Residual temp packfiles are wasting terrabytes of storage

Problem

Residual temp packfiles are still wasting significant disk space on Gitaly nodes.

Background

A year ago in gitlab-com/gl-infra/scalability#2547 we discovered that git receive-pack lacks signal handlers to appropriately clean up temp packfiles from an aborted git push. Consequently, when Gitaly's PostReceivePack or SSHReceivePack gRPC methods get Canceled (for any of several possible reasons), this tends to leave their gRPC payload (a partial packfile) on-disk in a residual temp directory ($GIT_DIR/objects/tmp_objdir-incoming-XXXXXX).

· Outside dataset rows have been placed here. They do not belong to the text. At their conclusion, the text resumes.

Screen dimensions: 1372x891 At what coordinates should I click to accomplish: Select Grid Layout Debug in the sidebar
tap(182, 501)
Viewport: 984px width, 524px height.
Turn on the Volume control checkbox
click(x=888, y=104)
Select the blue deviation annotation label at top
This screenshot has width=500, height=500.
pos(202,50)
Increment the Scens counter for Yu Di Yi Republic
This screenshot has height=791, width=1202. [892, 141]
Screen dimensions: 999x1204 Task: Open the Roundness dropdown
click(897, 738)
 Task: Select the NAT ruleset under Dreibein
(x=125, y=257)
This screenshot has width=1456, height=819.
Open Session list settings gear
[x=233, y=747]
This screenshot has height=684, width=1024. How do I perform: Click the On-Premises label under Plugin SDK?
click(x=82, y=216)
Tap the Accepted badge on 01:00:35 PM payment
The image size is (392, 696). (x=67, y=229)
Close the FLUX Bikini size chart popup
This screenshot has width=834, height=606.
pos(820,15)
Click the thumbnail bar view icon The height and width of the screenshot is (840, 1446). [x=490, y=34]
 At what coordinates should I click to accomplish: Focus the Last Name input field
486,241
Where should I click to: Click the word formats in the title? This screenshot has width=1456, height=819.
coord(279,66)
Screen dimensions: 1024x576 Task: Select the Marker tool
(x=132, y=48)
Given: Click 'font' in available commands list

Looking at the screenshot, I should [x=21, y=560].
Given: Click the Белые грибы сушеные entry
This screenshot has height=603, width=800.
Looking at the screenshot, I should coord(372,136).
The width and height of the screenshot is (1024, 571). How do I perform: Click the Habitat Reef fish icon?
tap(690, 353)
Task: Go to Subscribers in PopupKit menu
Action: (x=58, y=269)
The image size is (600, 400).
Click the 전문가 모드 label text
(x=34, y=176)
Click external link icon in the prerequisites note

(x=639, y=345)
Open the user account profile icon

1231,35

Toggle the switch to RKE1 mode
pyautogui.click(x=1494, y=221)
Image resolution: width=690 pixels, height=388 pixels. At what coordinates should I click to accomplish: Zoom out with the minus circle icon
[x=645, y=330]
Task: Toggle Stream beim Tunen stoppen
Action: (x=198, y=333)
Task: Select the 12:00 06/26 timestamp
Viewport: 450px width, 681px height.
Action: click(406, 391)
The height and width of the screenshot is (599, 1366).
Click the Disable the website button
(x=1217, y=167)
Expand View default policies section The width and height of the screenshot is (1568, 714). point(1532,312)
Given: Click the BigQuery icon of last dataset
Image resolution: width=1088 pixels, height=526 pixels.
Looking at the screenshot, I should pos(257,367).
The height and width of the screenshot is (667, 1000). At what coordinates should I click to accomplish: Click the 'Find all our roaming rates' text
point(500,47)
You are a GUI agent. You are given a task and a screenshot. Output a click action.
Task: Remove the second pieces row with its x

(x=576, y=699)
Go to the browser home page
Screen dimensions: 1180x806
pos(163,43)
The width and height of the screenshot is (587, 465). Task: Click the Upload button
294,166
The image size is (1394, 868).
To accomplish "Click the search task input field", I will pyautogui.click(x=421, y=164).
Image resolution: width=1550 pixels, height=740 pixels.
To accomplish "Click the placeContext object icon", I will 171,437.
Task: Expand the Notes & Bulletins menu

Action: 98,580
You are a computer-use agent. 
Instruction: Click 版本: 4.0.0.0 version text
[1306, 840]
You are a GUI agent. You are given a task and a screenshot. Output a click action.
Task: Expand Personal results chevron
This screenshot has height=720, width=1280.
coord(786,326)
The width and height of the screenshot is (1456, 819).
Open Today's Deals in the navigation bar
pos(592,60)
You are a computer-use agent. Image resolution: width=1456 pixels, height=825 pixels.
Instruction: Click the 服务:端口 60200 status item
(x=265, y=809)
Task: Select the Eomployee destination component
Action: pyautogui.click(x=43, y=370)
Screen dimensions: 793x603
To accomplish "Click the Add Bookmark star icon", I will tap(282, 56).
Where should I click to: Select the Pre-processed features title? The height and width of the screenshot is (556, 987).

Those residual temp packfiles ought to eventually be cleaned up by Gitaly's housekeeping background jobs, but we found some examples of repos that have months of slowly accumulated cruft.

This same pathology seems likely to affect self-managed customers, and it may be hard to discover and quantify this wasted storage space.

For context, we are now close to switching gitlab.com's Gitaly nodes to use WAL-logged transactions, which should completely avoid accumulating this type of hidden bloat.

However, some corrective actions may still be prudent; hence this issue.

Scope

In this issue, let's decide if and how we should act on the following:

  • Solve the existing accumulation of bloat on our SaaS platform's Gitaly nodes (for gitlab.com and Dedicated).
  • Document advice for self-managed customers on how they can estimate this kind of bloat and optionally resolve it.
  • Determine why automated background housekeeping is not effective for at least some repos (example: gitlab-com/gl-infra/scalability#2547 (comment 2266439741)).

Illustrative example

As of today (2024-12-18), the following single project (project id 58425881) currently wastes 3.2 TB of storage on residual temp pack files. That project is not unique, but it is the fastest growing project this week. (See gitlab-com/gl-infra/scalability#2547 (comment 2266439741) for discovery notes.)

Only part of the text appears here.